I normally use commercially available heat sinks, with characteristics that
are easily determined. In order to be able to determine if a specific heat
sink is usable for a given amount of dissipated power, it is necessary to
know the thermal resistivity in Watts/degrees C.

In my current application I am limited to using a rectangular sheet of cast
aluminum alloy 6061 T6. From available tables I have found the thermal
conductivity of this material to be 167 W/m-C. I don't know how to do the
conversion to thermal resistivity because I am unsure of the units used for
thermal conductivity. In the definition, what does W/m-C really mean in that
how does the m (meters) relate to the volume of the aluminum? '"m" is
single dimensional while the heat sink is a three dimentional piece of
Aluminum.

Help is welcome.

Tom
[email protected]

using the following formula:

sigma = 167 [W/mK] = thermal conductivity, Watts per meter-Kelvin
Rho = 1/sigma = 1/167 [mK/W]

a piece of aluminium of cross sectional area A [m^2] and length L [m] has
end-to-end thermal resistance given by:

R = Rho*L/A = [mK/W]*[m]/[m^2] = [K/W]

That is of course for conduction through the solid. In general your heatsink
thermal resistance comprises two factors:

1) conduction through the heatsink material itself, to get the heat from the
source to the fins - this is what is calculated above.
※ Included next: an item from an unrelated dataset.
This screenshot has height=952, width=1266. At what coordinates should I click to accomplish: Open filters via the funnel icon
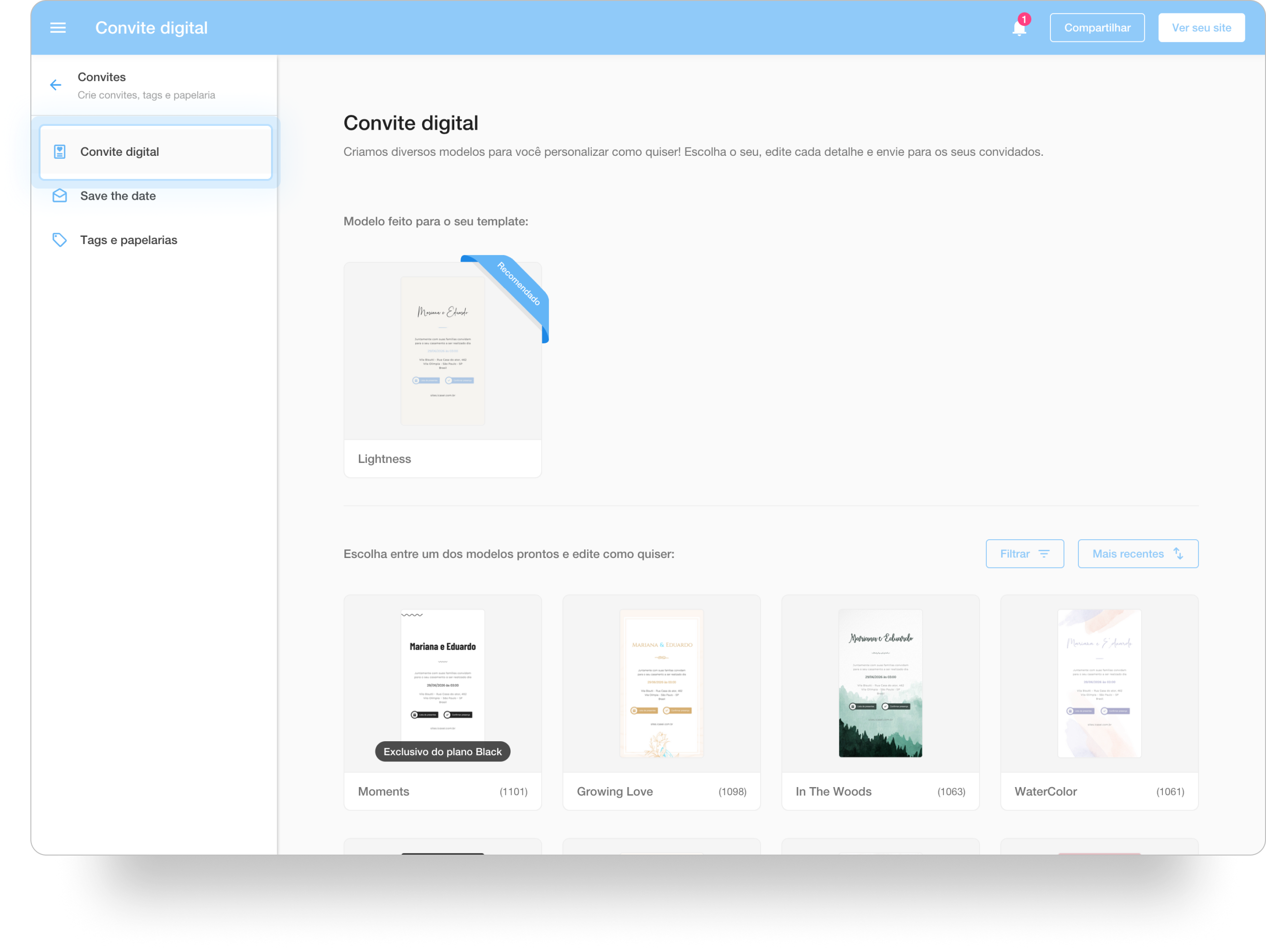(x=1046, y=554)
Note that thermal
conduction is actually a diffusion process, so beware of "spreading
resistance" - a small heat source mounted on a large block gradually spreads
out a finite distance as it penetrates the solid.
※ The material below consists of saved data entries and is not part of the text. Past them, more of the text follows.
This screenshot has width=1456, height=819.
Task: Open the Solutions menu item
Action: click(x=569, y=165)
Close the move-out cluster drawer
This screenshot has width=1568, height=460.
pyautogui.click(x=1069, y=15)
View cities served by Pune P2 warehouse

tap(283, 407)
2) convection from the fins to the surrounding environment (in some cases
radiation may be significant, often it is not, but if so then it can be
considered a parallel heat loss path)

It is usually a lot easier to measure than calculate (unless you happen to
be an expert in fluid dynamics, and even then real problems are still solved
computationally)

Cheers
Terry

 

[Gregory L. Hansen]

Hi,

I normally use commercially available heat sinks, with characteristics that
are easily determined. In order to be able to determine if a specific heat
sink is usable for a given amount of dissipated power, it is necessary to
know the thermal resistivity in Watts/degrees C.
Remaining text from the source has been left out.